Looking into a flower and doing nothing else but breathing brings a calm  -  a different calm than one that comes from soaking in a tub or reading a book. For some who have been away from calm or from nature-appreciation for awhile, this might involve a bit of mind-training, but even starting at 5 seconds a day and working up to being able to successfully block out the world and focus on the simple and miraculous intricacies of a flower for a minute or more each day provides a sense of connection. Healing. Calm. I remember when I started to re-understand that as long as there was nature around me, all would be ok in my world.

There's Something About Music

Addict: noun [with modifier] informal
an enthusiastic devotee of a specified thing or activity

My name is Christine, and I am a live-music addict.

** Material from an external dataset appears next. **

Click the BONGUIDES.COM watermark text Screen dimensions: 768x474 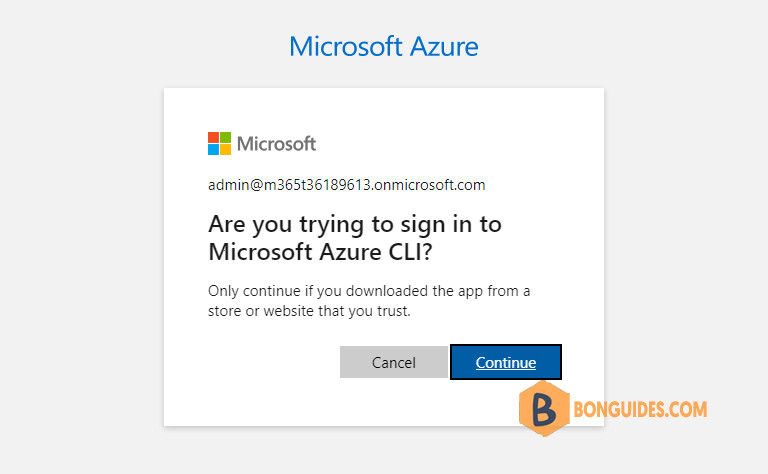640,409
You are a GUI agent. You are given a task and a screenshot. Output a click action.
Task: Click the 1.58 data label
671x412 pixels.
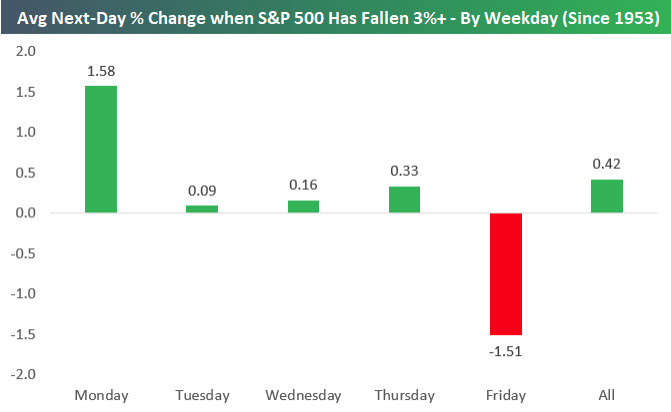coord(101,72)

For me, it's not just the music. There's something very deep about sharing music. Beauty, connection, wonder  -  there's something unique and satisfying to being part of a live music performance. Whether you're on the sharing end or the listening end, there's something that's created in those moments of time that can never be recreated. And both the sharer and the listener (although, really, are those roles actually truly separate? hmmm) nudge each other's lives while experiencing those moments together.

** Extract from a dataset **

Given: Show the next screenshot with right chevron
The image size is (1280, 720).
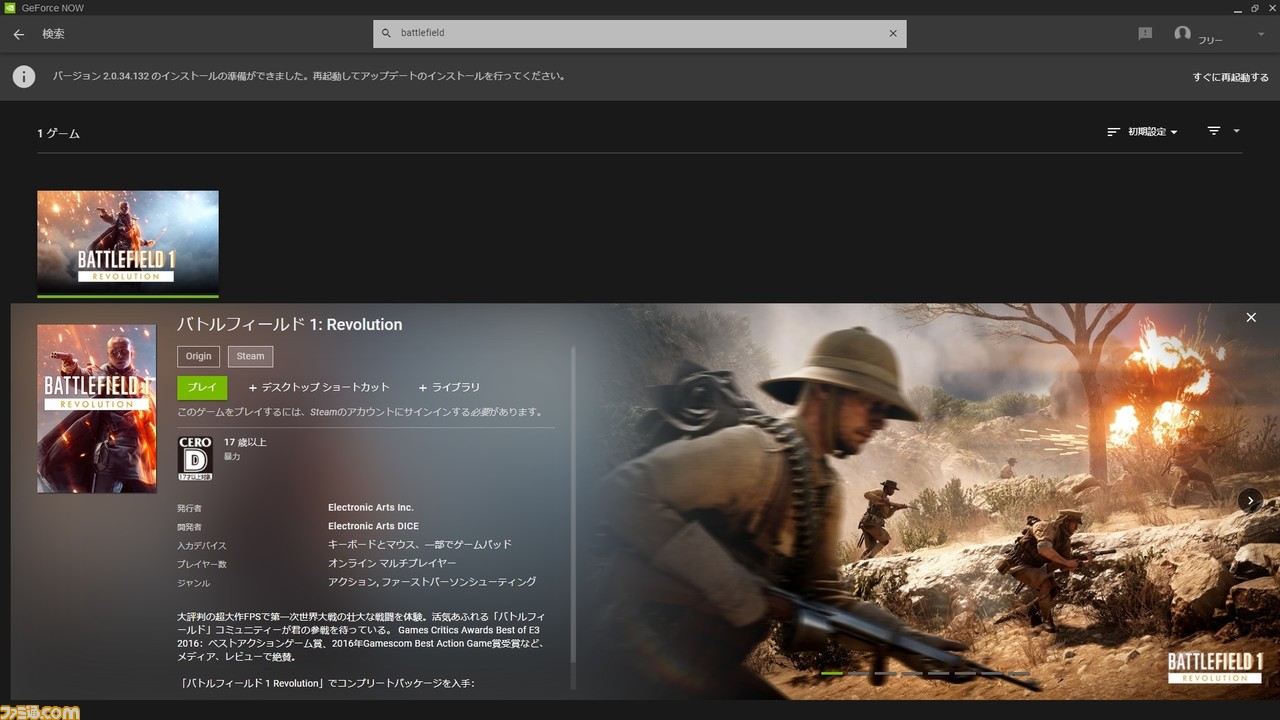Looking at the screenshot, I should (x=1250, y=500).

Of course, the music itself does count. It reaches deep down inside; some place primal that's connected to ancient times before the development of verbal language. It can touch places that are so often untouched and left parched in modern society. And lyrics? Well, I'm almost always up for listening to a story!

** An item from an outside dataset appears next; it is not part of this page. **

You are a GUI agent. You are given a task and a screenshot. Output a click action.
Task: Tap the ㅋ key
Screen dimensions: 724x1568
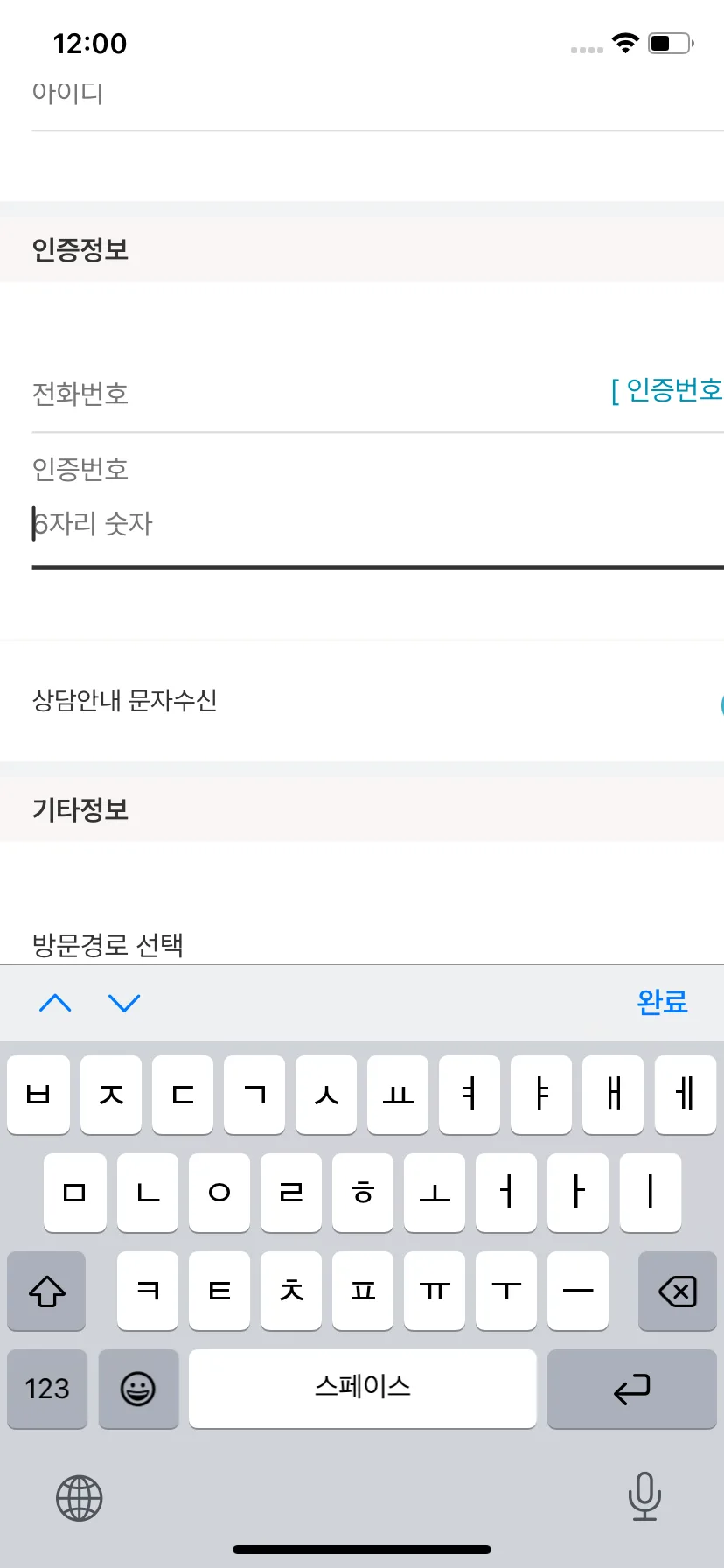148,1291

There's Something About Friends

"I have moved and I've kept on moving
Proved the points that I needed proving
Lost the friends that I needed losing
Found others on the way"

{Caledonia}

I've found in life that there are so many layers of friendship (I'm referring to actual friendships here, not folks within our circle of acquaintances). When I was younger, I viewed friends as folks who drifted somewhere within my "inner circle" and "outer circle" of people I knew. The inner circle friends were those with whom I felt the closest (usually based on time together, familiarity, commonality, etc), and the outer circle were folks with whom I'd had similar connections but just to a different degree. Later in life, I reached a bit of a quandry in having common interests and general philosophies with some folks, yet was on the other end of the spectrum in lifestyle or other viewpoints. I began to see that some friends are like some relatives - with some, you develop a close relationship, and with others, you might or might not get together very often and might not have a great deal in common but there might be one or two good-sized factors that provide the glue that keeps you in touch and keeps you wanting to be there for each other.  I also simplified  -  weeded out unhealthy relationships as well as personal/friendship relationships with individuals who showed evidence of a lack of respect towards others, and found much peace in relationships with those who exhibit a true sense of peace in the way they live their life.  Most of the latter have included common interests as well as common philosophies in various areas, but some have included only one or the other. As a result, I truly enjoy and appreciate the eclectic treasure of individuals I am honoured to call my friends.